2.2.3            Very helpful, 1000-2000 simultaneous developers only need 100-200 threads.

3)            Basics

2.3.1            What is it?

i.      User mode layer between SQL Server and the Windows OS.

ii.    Use Thread mode or fiber mode. Default is thread.

2.3.2            Scheduler

i.      One scheduler on a SQL Server, corresponds to one logical CPU

ii.    One time, only one worker can run. Other workers must wait.

2.3.3            Worker

i.      A worker = A thread or fiber, the execution unit.

ii.    Scheduler schedule workers not threads or fibers

iii.  When a worker runs, it will try to finish the entire task unless it yields

iv.  When the worker is idle over 15 minutes, scheduler will delete the worker and the thread/fiber to release the resources

v.    There is a max limit of threads (workers) depending on the number of CPU and 32 vs. 64 bit, such as 256 on a 32-bit, <=4 processors machine.

2.3.4            Task

i.      The smallest execution unit such as a batch

ii.    When it runs, it executes or waits if it is blocked.

2.3.5            Yielding – yielding to other workers

i.      All workers are non-preemptive (vs. preemptive in Windows)

ii.    SQL Server defines many rules for yielding to refrain the running time of a task in the scheduler.

iii.  If for some reason, a task runs over 60s and does not yield, SQL Server Health Monitor will create a mini-dump and a 17833, 17884, or 17888 error in error logs.

·       17883 – a single scheduler has trouble, check the abnormal number of user mode, kernel mode, system idle%, or process utilization% etc. But often it is cause by system IO.

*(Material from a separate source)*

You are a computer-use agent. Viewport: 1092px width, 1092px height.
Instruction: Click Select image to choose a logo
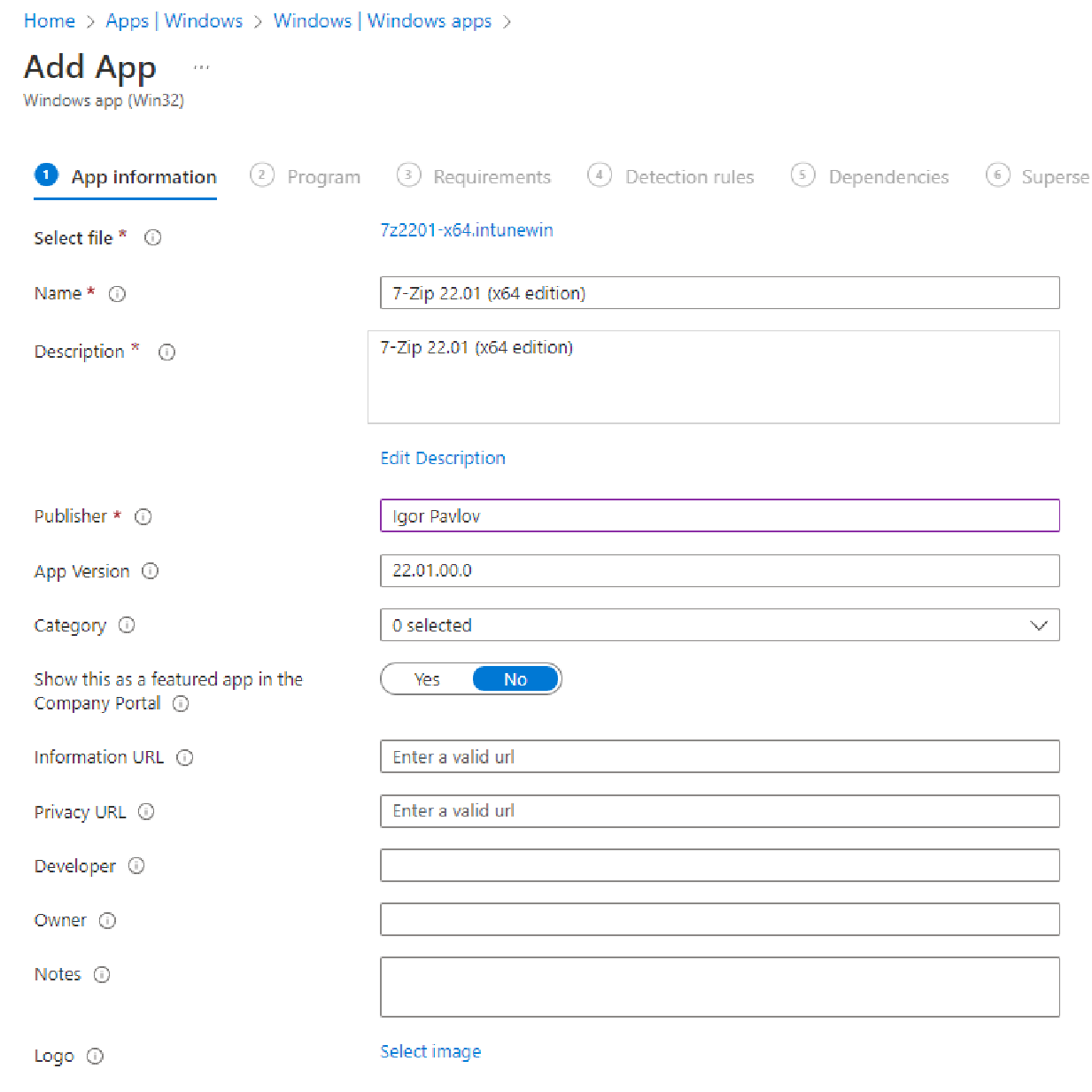click(430, 1051)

·       17884 – all schedulers have threads waiting or blocked

·       17888 – over 50% scheduler have threads waiting or blocked

iv.  Check the connection status of thread, workers, schedulers etc.

 

--了解scheduler和用户连接所使用的thread的情况UMS = User Mode Scheduling

DBCC SQLPERF(umsstats)

SELECT * FROM sys.sysprocesses WHERE kpid<>0

 

--More details

SELECT * FROM sys.dm_os_schedulers

SELECT * FROM sys.dm_os_workers

SELECT * FROM sys.dm_os_threads

SELECT * FROM sys.dm_os_tasks

SELECT * FROM sys.dm_os_waiting_tasks

SELECT * FROM sys.dm_os_ring_buffers

 

2.3.6            Overall architecture

http://3.bp.blogspot.com/-3K_KiAzzxQU/VBKNFSJwdCI/AAAAAAAAAbk/jBYSfMblWkM/s1600/11.jpg

 

对于每个CPUSQL都会有一个scheduler与之对应。在每个scheduler里,会有若干个worker,对应于每个线程。在客户端发过来请求之后,SQL会将其分解成一个或多个task。根据每个scheduler的繁忙程度,task会被分配到某个scheduler上。如果scheduler里有空闲的workertask就会被分配到某个worker上。如果没有,scheduler会创建新的worker,供task使用。如果scheduler里的worker已经到了他的上限值,而他们都有task要运行,那么新的task只好进入等待worker的状态.

 

3.  SQL Server CPU 100%

1)            Often not a problem, much less memory and disk, typically is low, 60-70% is very high to SQL

2)            When CPU is used?

3.2.1            Compile and recompile

3.2.2            Sort and aggregation

3.2.3            Join

3.2.4            Decompression

3)              How to set CPU in SQL Server (use sp_configure)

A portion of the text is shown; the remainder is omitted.